RSS

Structured content syndication that powers reliable, automated data ingestion.

What is RSS?

RSS (Really Simple Syndication) is a standardized XML format for publishing frequently updated content. Blogs, news sites, podcasts, government agencies, and research institutions all publish RSS feeds. Despite being decades old, RSS remains the most reliable and universal protocol for programmatic content access.

The beauty of RSS is its simplicity and ubiquity. There are no API keys to manage, no rate limits to negotiate, and no terms of service changes to worry about. A feed URL returns structured content with titles, summaries, dates, and links in a predictable format.

RSS is particularly valuable for monitoring long-tail sources that do not have APIs. Industry blogs, niche publications, regulatory announcements, and academic preprint servers all publish RSS feeds. Aggregating hundreds of these feeds creates a comprehensive intelligence layer that no single API can match.

Why I Use RSS

I rely on RSS as the foundation of content monitoring systems because it is stable, free, and universally supported. While social media APIs change pricing and policies regularly, RSS feeds just work. For clients who need reliable, long-term monitoring of specific sources, RSS is the most dependable backbone.
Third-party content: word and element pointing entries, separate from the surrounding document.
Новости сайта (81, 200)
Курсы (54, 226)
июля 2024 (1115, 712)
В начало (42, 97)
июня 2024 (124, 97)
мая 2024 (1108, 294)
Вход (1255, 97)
RSS also lets me tap into sources that have no API at all. Many of the most valuable niche publications, industry analysts, and regulatory bodies only offer RSS. Building on RSS means I can integrate any source that publishes content, without waiting for them to build an API.

What This Means for You

  • Automated monitoring of hundreds of industry sources
  • No API costs or rate limit concerns for RSS-based feeds
  • Coverage of niche sources unavailable through other channels
  • Reliable, long-term monitoring that is immune to API policy changes
  • AI-processed summaries that reduce information overload

How RSS Fits the Stack

RSS feeds are polled by Node.js workers on configurable schedules. New content is deduplicated and stored in Supabase, then processed by Claude AI for summarization, classification, and insight extraction. The processed intelligence is delivered to clients through Next.js dashboards or Resend email digests. RSS complements real-time sources like X and Brave Search by covering structured, editorial content.